▸ Aufgabe 1
Übersetze den Satz „Am besten sind wohl Decksaugen im Cockpit.“ aus dem Text unten ins Englische.

▸ Gegebener Text
Was ich jetzt schreibe soll keine Kritik sein und ich hoffe es klingt nicht zu Oberlehrerhaft. Aber viele Leute wissen es auch einfach nicht: Auf dem Bild oben ist Ole am Achterstag eingepickt. Wenn sich die Yacht jetzt auf die Seite legt, z.B. in der Patenthalse, dann ist das Metall auf Metall. Und das rutscht. Der eingepickte Steuermann geht dann wie auf einer Seilbahn Richtung Masttopp, der auf der Wasseroberfläche liegt. Und wenn sich das Boot wieder aufrichtet, geht es zurück. Nur jetzt nicht wagerecht, sondern von ganz oben nach ganz unten. Und das kann tüchtig weh tun. In der Broschüre „Sicherheit auf dem Wasser“ vom Bundesverkehrsministerium sind geeignete Einpickpunkte auf einer Yacht beschrieben. Ich sach Dir, das Achterstag gehört nicht dazu 🙂
Am besten sind wohl Decksaugen im Cockpit. Auch die Laufleinen sind eher was für die Psyche als für die Sicherheit. Nimm mal einen Fender, pick die eine Seite von der Sicherheitsleine da ein und die andere Seite in die Laufleine. Dann wirf den Fender bei Fahrt beim Bug über Bord. So wie ein Mensch ins Wasser fallen würde. Was passiert? Der Fender wandert zum Heck hin. (Ein schwerer Mensch wandert schneller) Dabei knallt der Fender schon ein paar mal an die Bordwand, was der Kopf des Menschen auch tun würde. Hinten kommt der Fender genau da zu stehen, wo das Heck in den Wellen so richtig schön rauf und runter geht. Besonders wenn das Boot aufgestoppt wird. Das stehende Boot tanzt und knallt dem Menschen noch ein paar mal auf den Kopf. Der kann sich wegen der Schwimmweste nicht wehren. Und den jetzt auf die Badeplattform kriegen wird auch nicht leicht, denn dazu ist die Sicherheitsleine die inzwischen über den Heckkorb hängt wieder zu kurz und man bekommt sie nicht ums Achterstag rum. Da kommt dann Dein neues Messer ins Spiel, aber da besteht wieder die Gefahr den Menschen zu verlieren.

▸ Bereitgestelltes Material
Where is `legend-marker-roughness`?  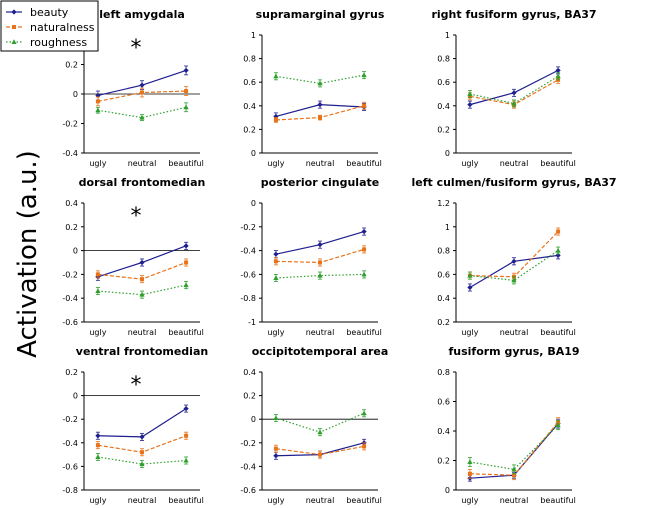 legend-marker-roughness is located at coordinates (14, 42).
==
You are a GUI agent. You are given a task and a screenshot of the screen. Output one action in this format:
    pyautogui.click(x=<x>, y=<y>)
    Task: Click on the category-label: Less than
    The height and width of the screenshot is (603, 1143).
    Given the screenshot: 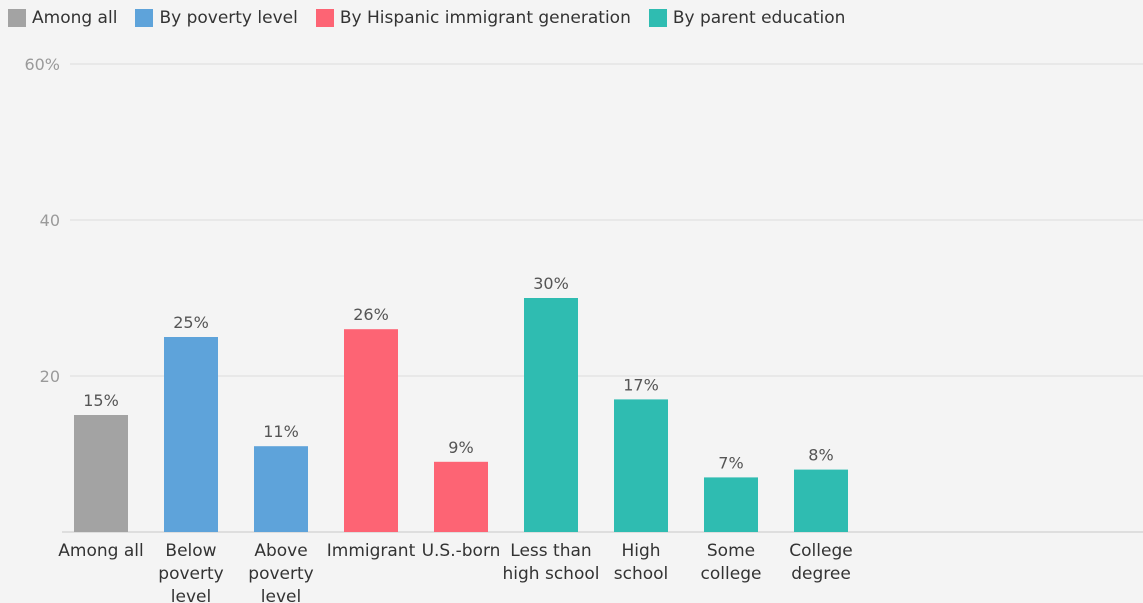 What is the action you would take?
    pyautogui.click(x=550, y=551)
--
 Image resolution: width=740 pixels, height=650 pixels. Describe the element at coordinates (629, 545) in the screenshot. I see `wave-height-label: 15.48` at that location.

▸ Aufgabe 2
Zeige jede der Zeilen oben, in der das Wort "width" vorkommt.

▸ Erwartete Ausgabe 1
Deck eyes in the cockpit are probably best.

▸ Erwartete Ausgabe 2
    The height and width of the screenshot is (603, 1143).
 Image resolution: width=740 pixels, height=650 pixels. Describe the element at coordinates (629, 545) in the screenshot. I see `wave-height-label: 15.48` at that location.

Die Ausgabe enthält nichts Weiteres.